> **PROMPT**
From the material below, pull each line containing the string "screenshot".

> **GIVEN INFORMATION**
----
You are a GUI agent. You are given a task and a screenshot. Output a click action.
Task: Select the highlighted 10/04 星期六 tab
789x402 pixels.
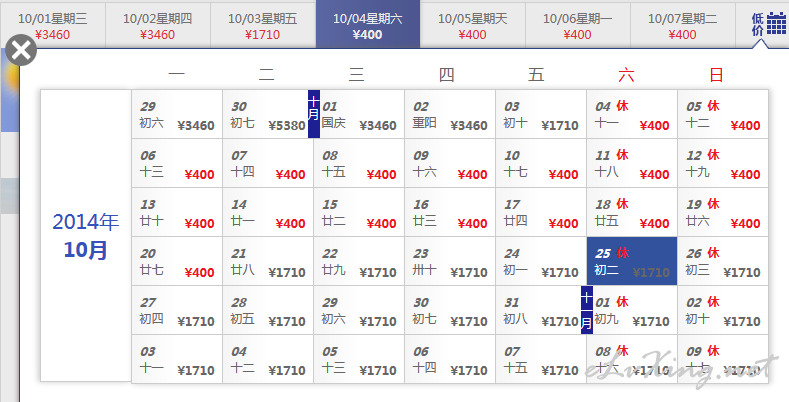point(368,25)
----
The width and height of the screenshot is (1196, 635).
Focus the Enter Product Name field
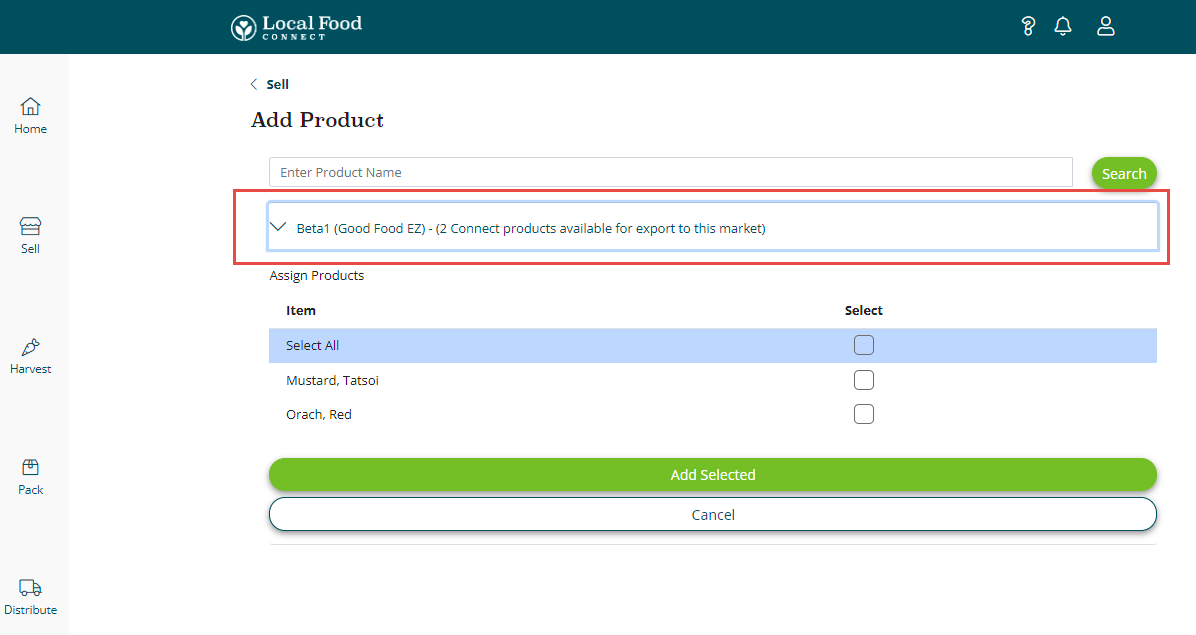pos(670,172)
----
> **EXERCISE RESPONSE**
You are a GUI agent. You are given a task and a screenshot. Output a click action.
The width and height of the screenshot is (1196, 635).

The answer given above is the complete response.